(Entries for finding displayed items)
--------------------------------------------------

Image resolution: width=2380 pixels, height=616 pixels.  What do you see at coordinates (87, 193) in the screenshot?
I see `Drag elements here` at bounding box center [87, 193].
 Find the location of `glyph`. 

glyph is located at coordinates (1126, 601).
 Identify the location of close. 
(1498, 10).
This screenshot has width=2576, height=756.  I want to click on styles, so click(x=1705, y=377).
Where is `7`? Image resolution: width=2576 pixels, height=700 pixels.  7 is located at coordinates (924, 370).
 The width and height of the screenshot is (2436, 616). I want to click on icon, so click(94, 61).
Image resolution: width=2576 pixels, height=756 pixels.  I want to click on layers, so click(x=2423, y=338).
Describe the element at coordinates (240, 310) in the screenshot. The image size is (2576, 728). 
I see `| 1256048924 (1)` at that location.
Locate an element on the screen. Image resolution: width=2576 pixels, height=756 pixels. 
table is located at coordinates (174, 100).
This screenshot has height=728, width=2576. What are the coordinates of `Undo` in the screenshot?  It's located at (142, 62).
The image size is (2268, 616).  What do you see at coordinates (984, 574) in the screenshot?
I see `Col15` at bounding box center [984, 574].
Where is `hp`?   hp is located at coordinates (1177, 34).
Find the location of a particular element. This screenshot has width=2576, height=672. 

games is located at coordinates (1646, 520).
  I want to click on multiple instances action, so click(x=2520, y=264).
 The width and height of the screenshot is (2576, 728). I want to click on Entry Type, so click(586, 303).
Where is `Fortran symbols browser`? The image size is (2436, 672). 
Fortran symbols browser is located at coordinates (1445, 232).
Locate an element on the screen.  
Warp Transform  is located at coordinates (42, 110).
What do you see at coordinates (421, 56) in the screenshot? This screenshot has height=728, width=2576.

--------------------------------------------------

* **Exercise**
Can you reproduce every one of the entries above verbatim, line for line?

* **Response to this exercise**
Image resolution: width=2380 pixels, height=616 pixels.  What do you see at coordinates (87, 193) in the screenshot?
I see `Drag elements here` at bounding box center [87, 193].
 Find the location of `glyph`. 

glyph is located at coordinates (1126, 601).
 Identify the location of close. 
(1498, 10).
This screenshot has width=2576, height=756.  I want to click on styles, so click(x=1705, y=377).
Where is `7`? Image resolution: width=2576 pixels, height=700 pixels.  7 is located at coordinates (924, 370).
 The width and height of the screenshot is (2436, 616). I want to click on icon, so click(94, 61).
Image resolution: width=2576 pixels, height=756 pixels.  I want to click on layers, so click(x=2423, y=338).
Describe the element at coordinates (240, 310) in the screenshot. The image size is (2576, 728). 
I see `| 1256048924 (1)` at that location.
Locate an element on the screen. Image resolution: width=2576 pixels, height=756 pixels. 
table is located at coordinates (174, 100).
This screenshot has height=728, width=2576. What are the coordinates of `Undo` in the screenshot?  It's located at (142, 62).
The image size is (2268, 616).  What do you see at coordinates (984, 574) in the screenshot?
I see `Col15` at bounding box center [984, 574].
Where is `hp`?   hp is located at coordinates (1177, 34).
Find the location of a particular element. This screenshot has width=2576, height=672. 

games is located at coordinates (1646, 520).
  I want to click on multiple instances action, so click(x=2520, y=264).
 The width and height of the screenshot is (2576, 728). I want to click on Entry Type, so click(586, 303).
Where is `Fortran symbols browser`? The image size is (2436, 672). 
Fortran symbols browser is located at coordinates (1445, 232).
Locate an element on the screen.  
Warp Transform  is located at coordinates (42, 110).
What do you see at coordinates (421, 56) in the screenshot? This screenshot has height=728, width=2576.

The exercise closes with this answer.